GIVEN PROBLEM
Rewrite the material below as a numbered list, one line per item, leaving out any blank lines.

- - - -

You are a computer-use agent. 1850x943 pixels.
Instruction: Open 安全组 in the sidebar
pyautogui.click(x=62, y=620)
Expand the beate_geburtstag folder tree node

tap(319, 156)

- - - -

FINISHED TASK
1. You are a computer-use agent. 1850x943 pixels.
2. Instruction: Open 安全组 in the sidebar
3. pyautogui.click(x=62, y=620)
4. Expand the beate_geburtstag folder tree node
5. tap(319, 156)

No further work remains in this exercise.